*** Dataset content

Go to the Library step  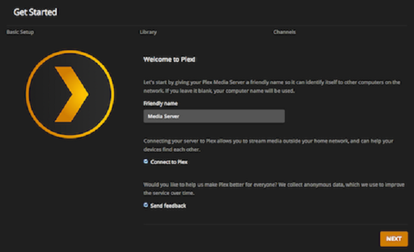(x=148, y=32)
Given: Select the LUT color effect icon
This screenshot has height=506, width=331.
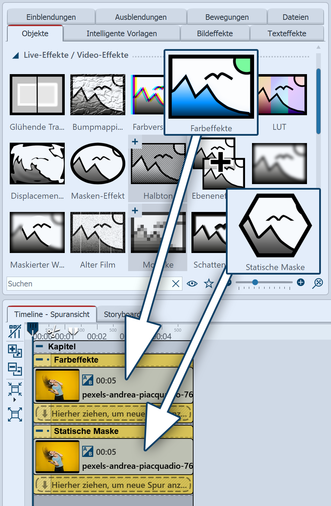Looking at the screenshot, I should [x=283, y=95].
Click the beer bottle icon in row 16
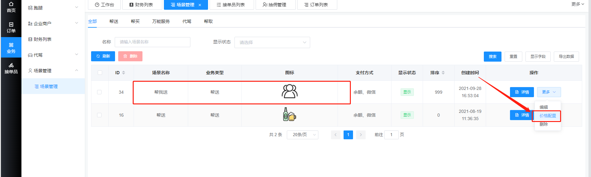Screen dimensions: 591x177 pos(289,114)
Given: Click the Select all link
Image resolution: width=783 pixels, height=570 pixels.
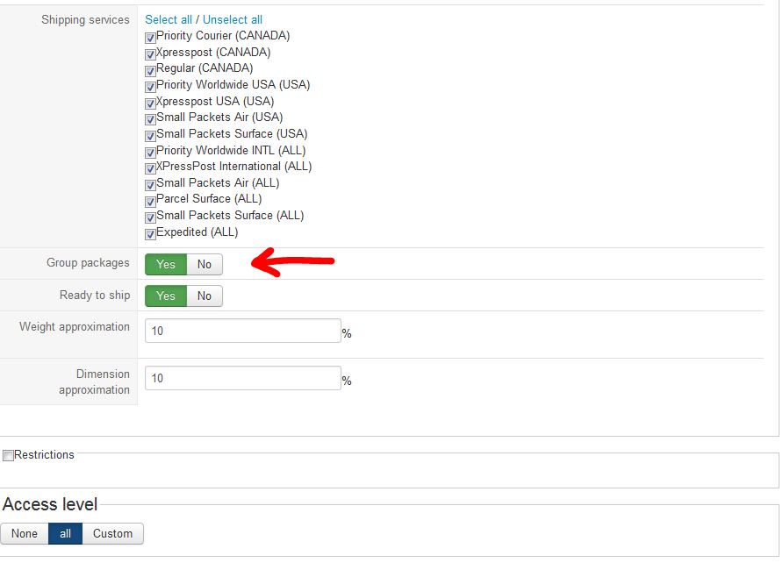Looking at the screenshot, I should pyautogui.click(x=169, y=19).
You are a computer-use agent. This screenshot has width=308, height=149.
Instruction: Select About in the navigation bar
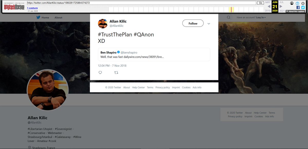coord(58,17)
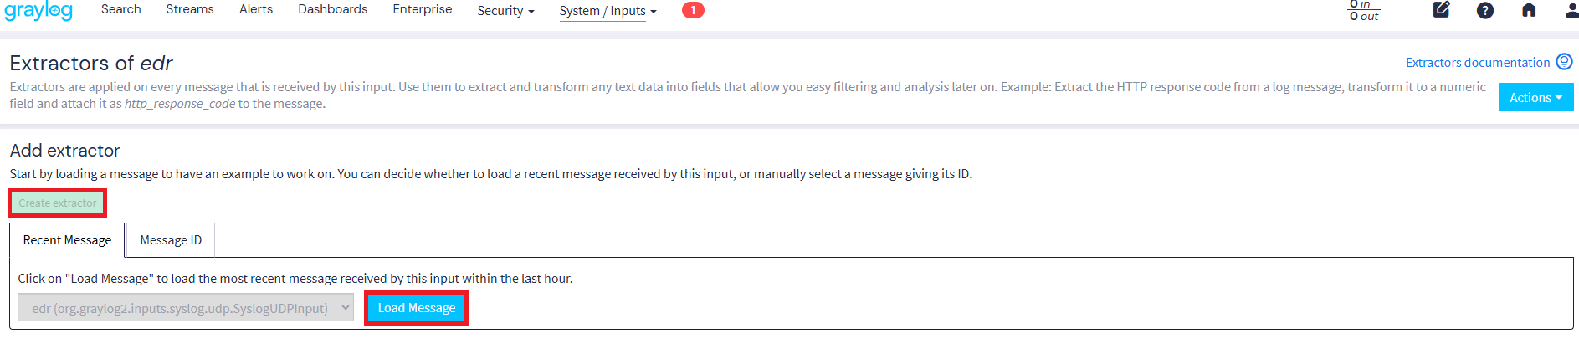This screenshot has height=349, width=1579.
Task: Switch to the Message ID tab
Action: click(171, 240)
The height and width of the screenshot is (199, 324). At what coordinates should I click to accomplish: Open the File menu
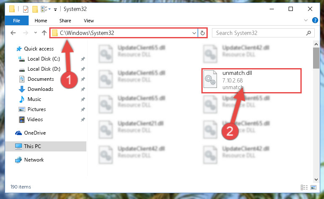click(x=16, y=21)
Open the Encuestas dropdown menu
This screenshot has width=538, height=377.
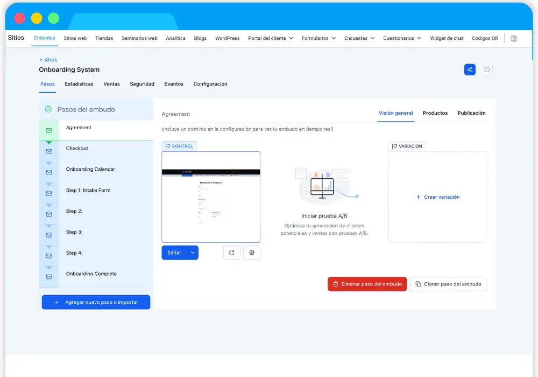click(359, 39)
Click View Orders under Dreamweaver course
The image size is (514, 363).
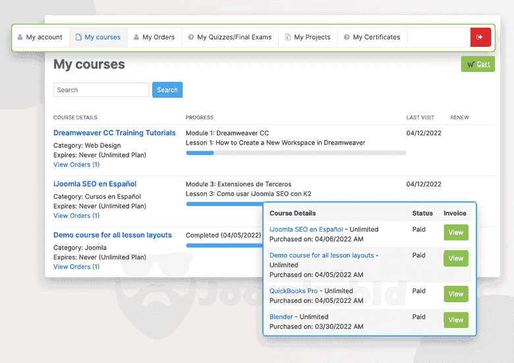click(76, 164)
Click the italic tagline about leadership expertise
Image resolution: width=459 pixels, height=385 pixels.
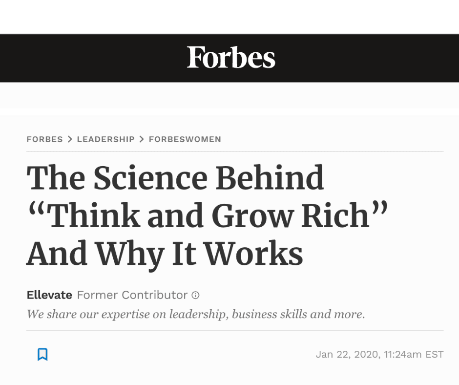click(196, 314)
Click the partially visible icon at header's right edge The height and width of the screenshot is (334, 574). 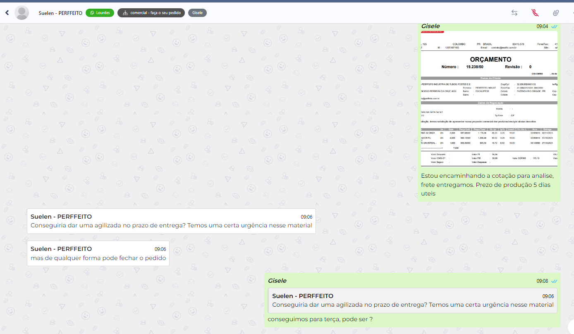click(x=572, y=13)
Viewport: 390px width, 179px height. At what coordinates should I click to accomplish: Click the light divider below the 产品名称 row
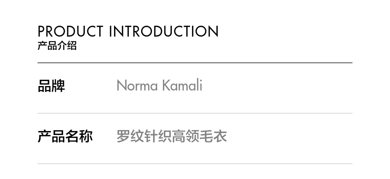(195, 164)
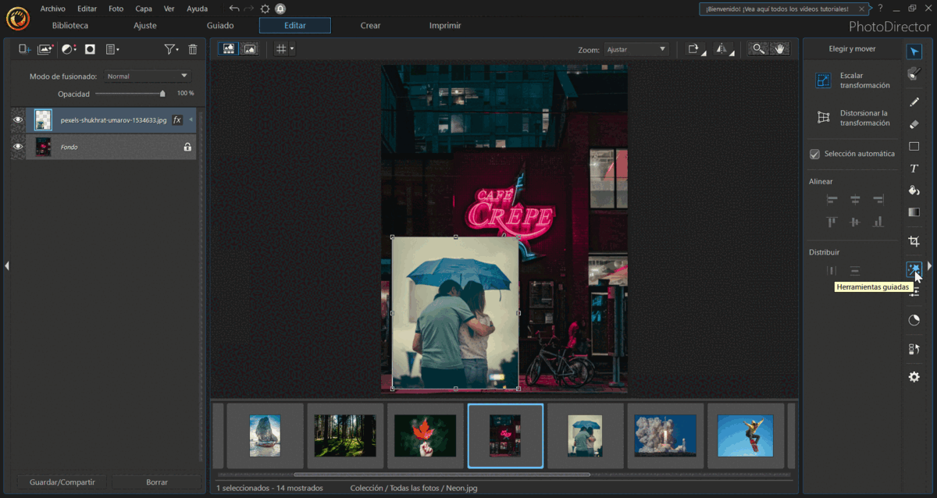Open the Modo de fusionado dropdown
Viewport: 937px width, 498px height.
coord(148,76)
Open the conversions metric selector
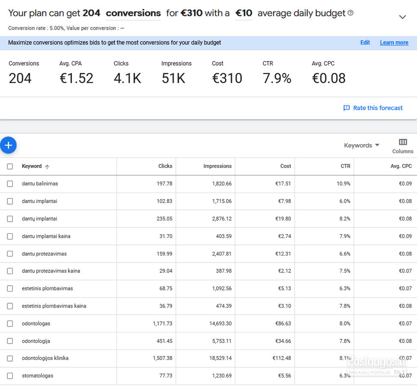This screenshot has width=417, height=386. click(133, 13)

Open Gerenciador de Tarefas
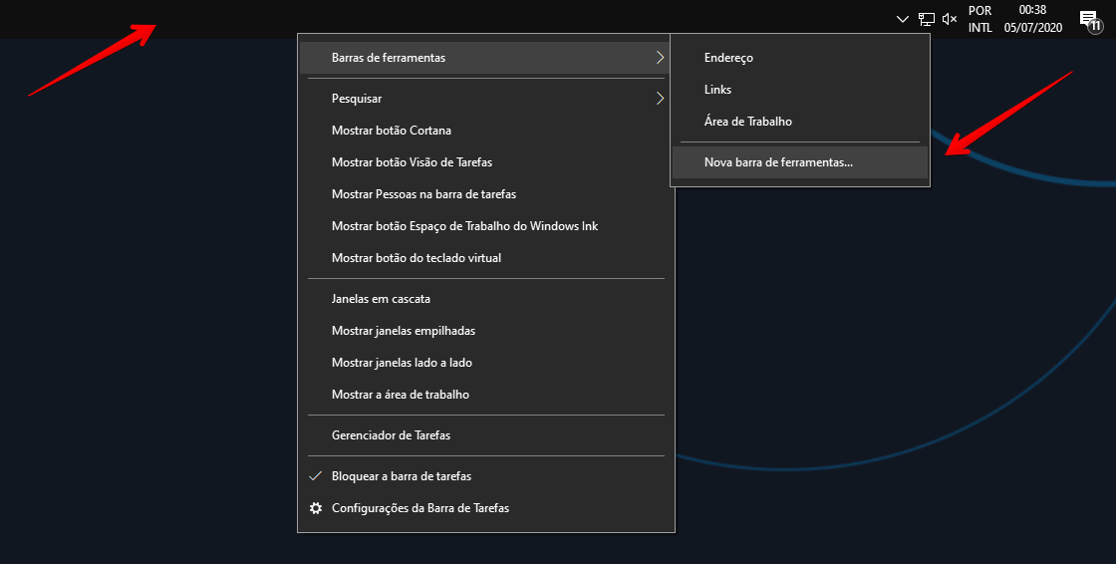coord(391,435)
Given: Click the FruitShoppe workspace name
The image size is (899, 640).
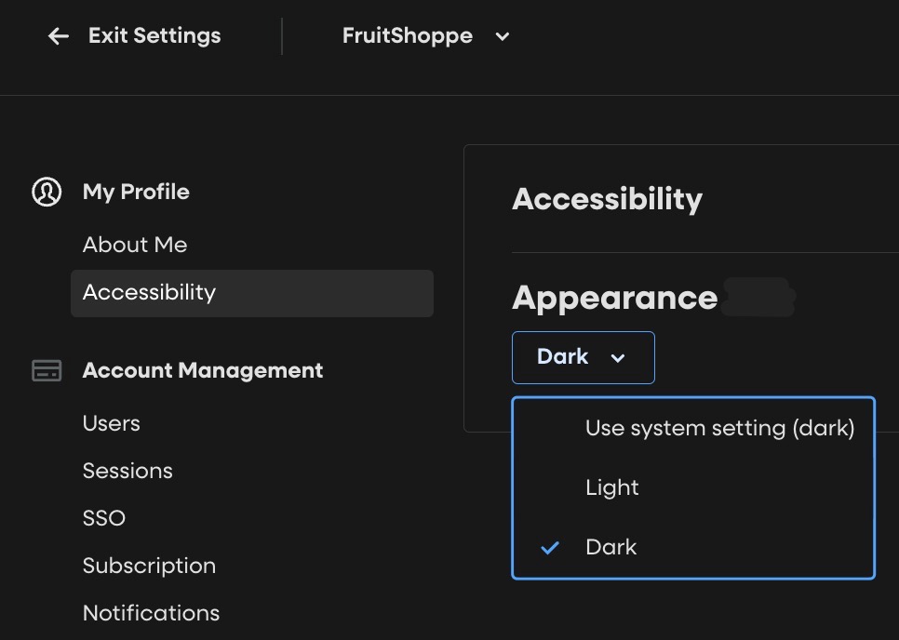Looking at the screenshot, I should point(408,36).
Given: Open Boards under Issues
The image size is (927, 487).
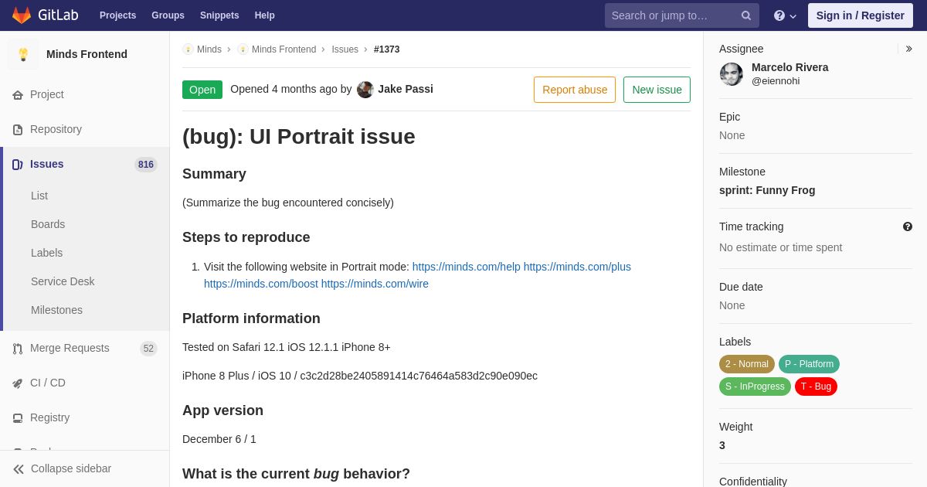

******

Your task: Scan the data above for the word "under". Copy every line in which it is found.

Result of this exercise:
Click View Orders under Dreamweaver course
Given: Open Boards under Issues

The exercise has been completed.